Reputation: 63
Consider the following minimal example. Can somebody explain the apparently inconsistent logic of numpy
when it comes to copying list elements of varying nesting depths?
import numpy as np
L = [[[[1, 1], 2, 3]]]
A1 = np.array(L)
A2 = A1.copy()
A1[0][0][2] = 'xx'
A1[0][0][0][0] = 'yy'
print "\nA1 after changes:\n{}".format(A1)
print "\nA2 only partially changed:\n{}".format(A2)
Results:
A1 after changes:
[[[['yy', 1] 2 'xx']]]
A2 only partially changed:
[[[['yy', 1] 2 3]]]
Then:
>>> print A1[0][0][2] == A2[0][0][2]
False
>>> print A1[0][0][0][0] == A2[0][0][0][0]
True
I have a hard time explaining to myself why 3
is not replaced, but 1
in a deeper level is.
A2 = np.array(A, copy=True)
and A2 = np.empty_like(A); np.copyto(A4, A)

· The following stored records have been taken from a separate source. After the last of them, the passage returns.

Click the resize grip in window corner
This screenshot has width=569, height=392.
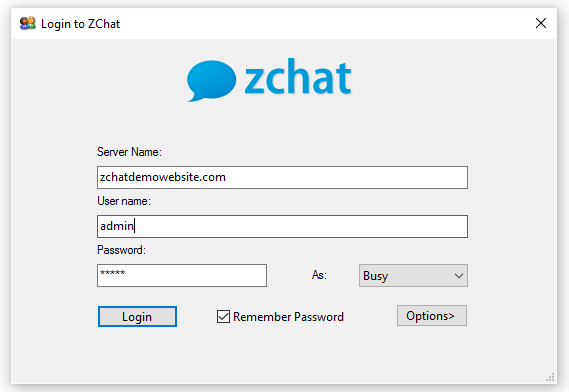click(550, 377)
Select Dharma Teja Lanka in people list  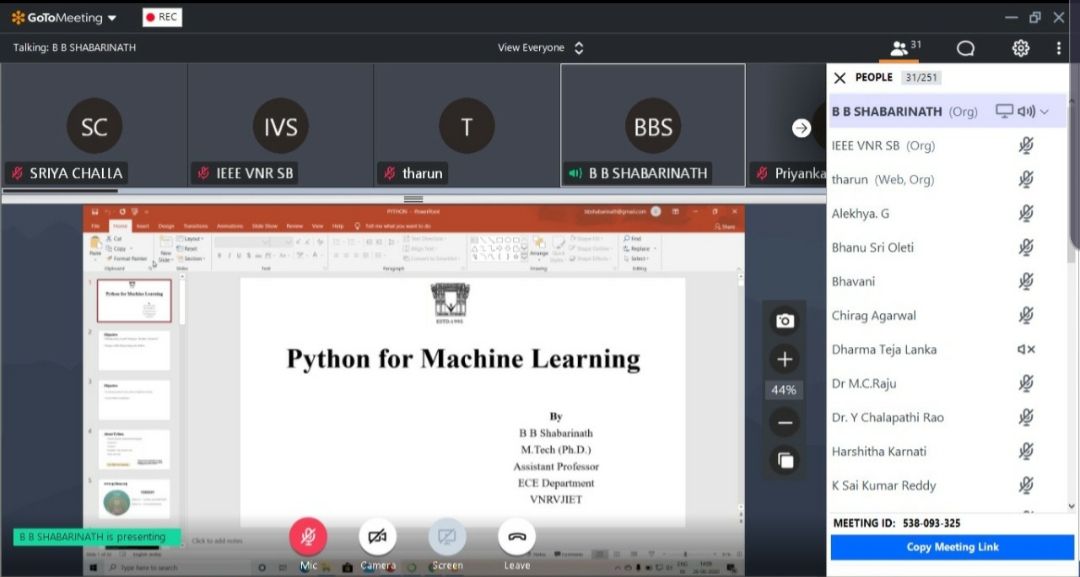coord(884,350)
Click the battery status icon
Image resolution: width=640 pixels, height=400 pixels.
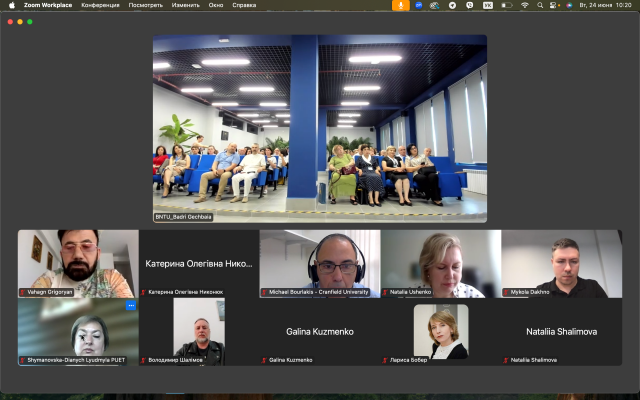click(x=506, y=5)
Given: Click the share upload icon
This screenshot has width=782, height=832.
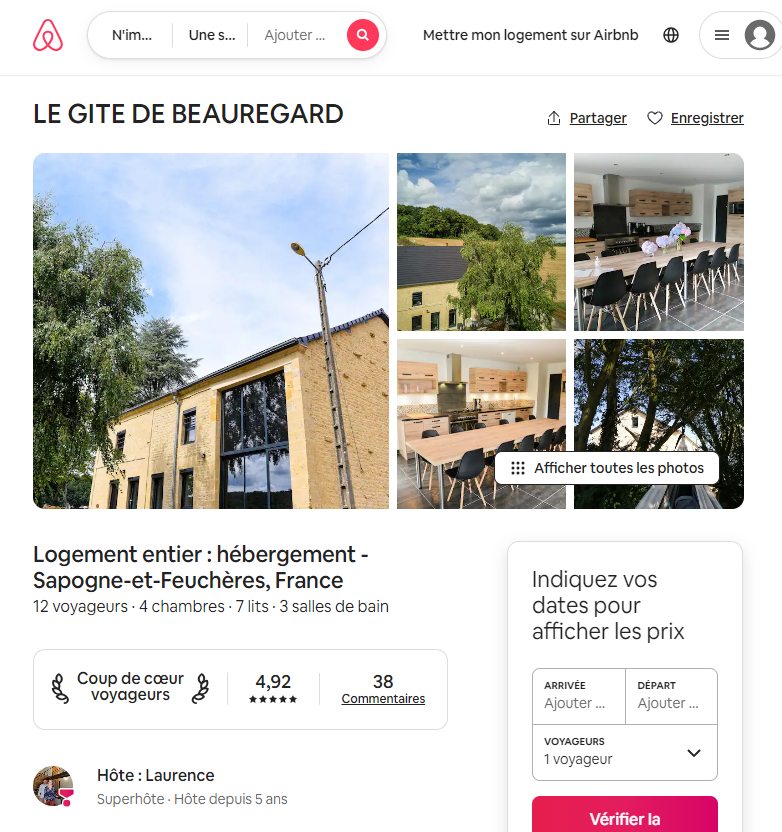Looking at the screenshot, I should [x=554, y=118].

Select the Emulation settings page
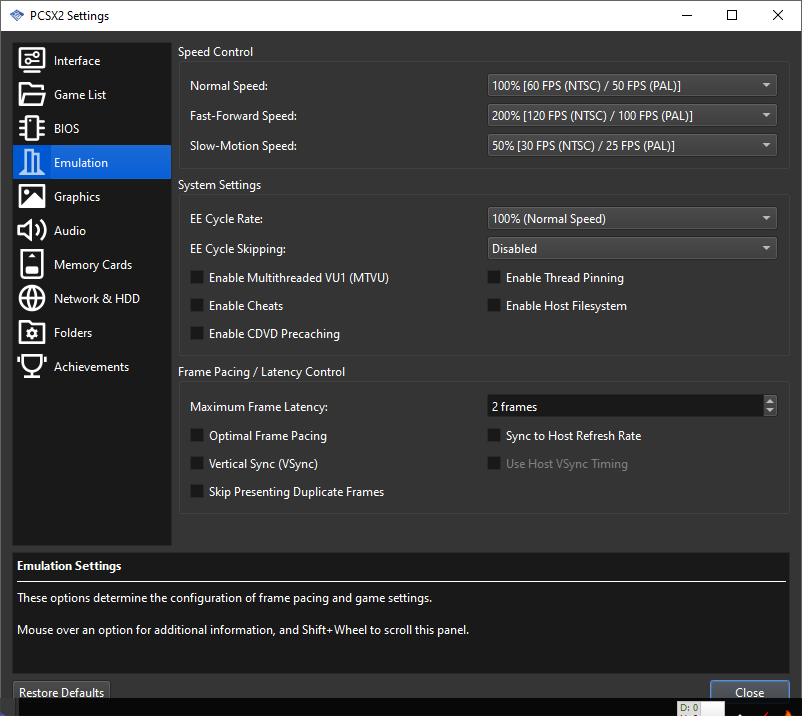(x=80, y=163)
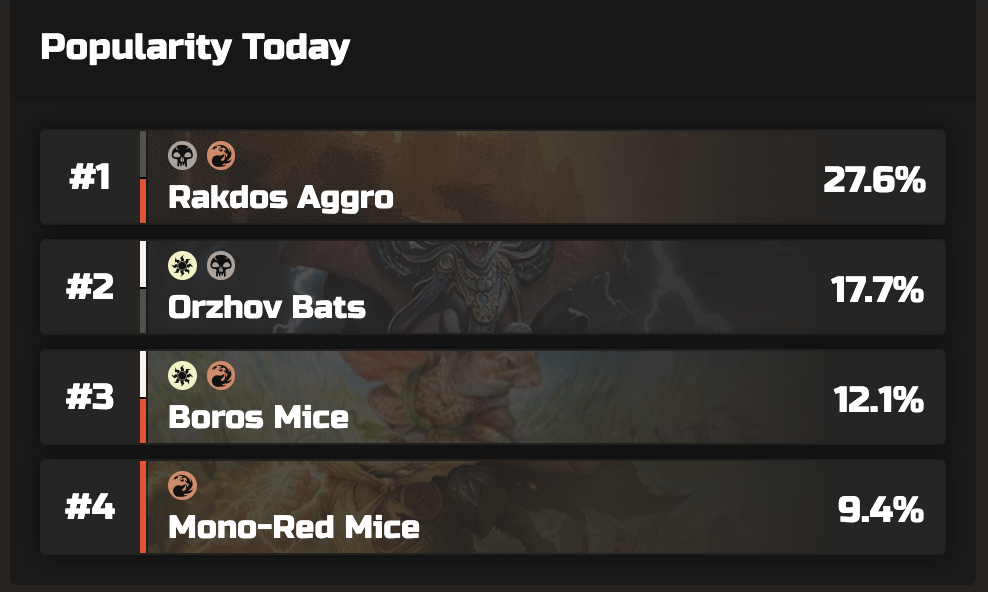Click the black skull mana icon on Orzhov Bats

click(x=221, y=266)
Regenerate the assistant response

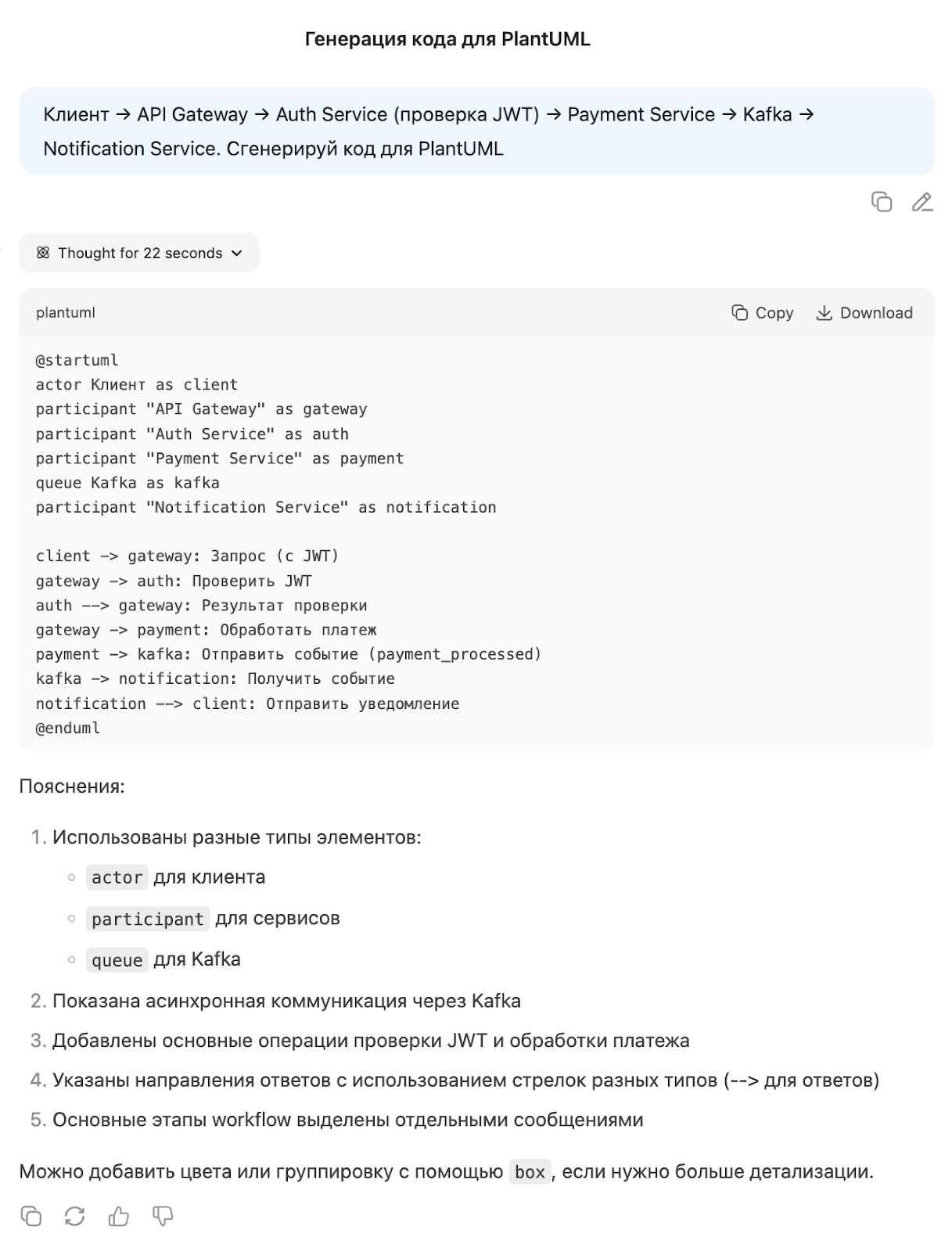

behave the same as the code above
A2 = A[:]
behaves the same as A2 = A
: both are identical after changes
import copy; A2 = copy.deepcopy(A)
is the only solution I found to create an independent copy.
Upvotes: 0
Views: 214
Reputation: 231385
Look at your array, and understand its structure first:
In [139]: A1
Out[139]: array([[[[1, 1], 2, 3]]], dtype=object)
In [140]: A1.shape
Out[140]: (1, 1, 3)
It's a dtype=object
array; that is the elements are object pointers, not numbers. Also it is 3d, with 3 elements.
In [142]: A1[0,0]
Out[142]: array([[1, 1], 2, 3], dtype=object)
Since it is an array, A1[0,0]
is better than A1[0][0]
. Functionally the same, but clearer. A1[0,0,:]
is even better. Anyways, at this level we still have an array with shape (3,)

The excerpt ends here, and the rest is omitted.